The final speaker in this AoIR 2013 panel is Tim Highfield, whose focus is on the doping scandal surrounding Lance Armstrong between August 2013 and January 2013, from USADA stripping Armstrong of his titles to his confession interview with Oprah. This draws on a number of different datasets, including tweets mentioning @lancearmstrong during the 2012 Tour de France as well as tweets mentioning 'Armstrong' in subsequent months.
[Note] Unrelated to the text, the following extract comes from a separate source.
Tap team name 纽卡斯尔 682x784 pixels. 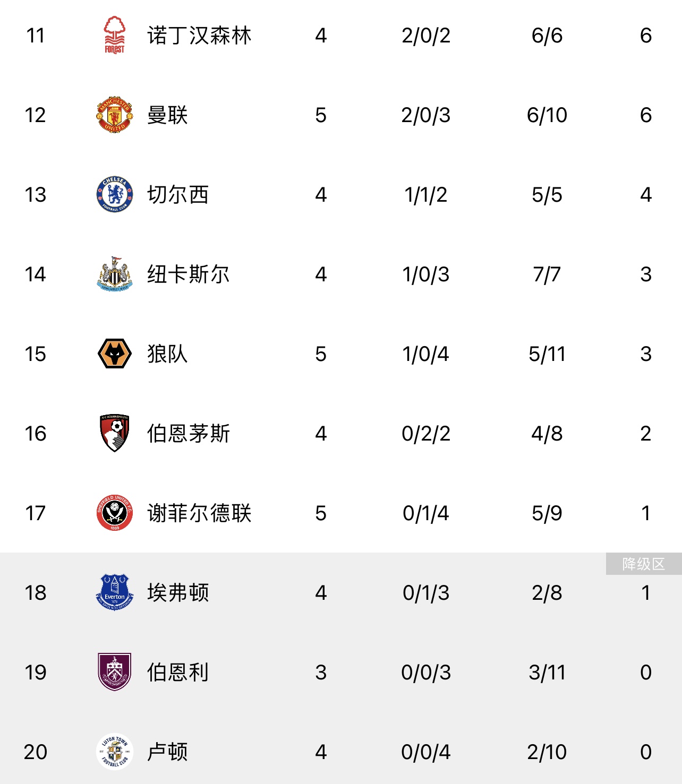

During the 2012 Tour, reports emerged that several riders had testified against Armstrong, generating substantial discussion with the Tour de France Twitter community as an extension of the fan/athlete para social interaction - with fans making both critical and supportive statements towards Armstrong. Subsequent spikes in activity surround Armstrong's stepping down from the Livestrong foundation and the Oprah interviews.

Twitter data around the August event are also contaminated by the death of Neil Armstrong, which naturally also generated a substantial amount of tweets. But even in spite of such issues, what becomes evident is that the reaction of the Twitter community around these crises is mainly in the form of retweets and original tweets - and that some of the jokes are recycled from spike to spike. Some of these jokes, incidentally, are also quite mean-spirited, referring for example to Armstrong's well-publicised battle with cancer.

Around the Oprah interviews, it is notable that no single hashtag emerges - rather, a series of snarky hashtags (#doprah, #livewrong, #liestrong) are used, and parody accounts are also prominent. Armstrong's own Twitter account is not @mentioned especially often in this context, interestingly - earlier, he had been @mentioned more frequently especially in messages of support. Some critical messages are directed at him, however, for example from other riders.

There is a change of frames here, then: the mockery is becoming less light-hearted and more negative, and other breaking news stories are conflated into the Armstrong discussion for humorous effect. New jokes emerge and are virally retweeted and reworked as they spread across the network.

The focal accounts for breaking news in this story are news accounts, but also celebrities - are they emerging as new kinds of gatekeepers, then? Also, trending topics like the Armstrong story are used for piggybacking: spam and other material is loosely connected to the story in order to give if boarder visibility.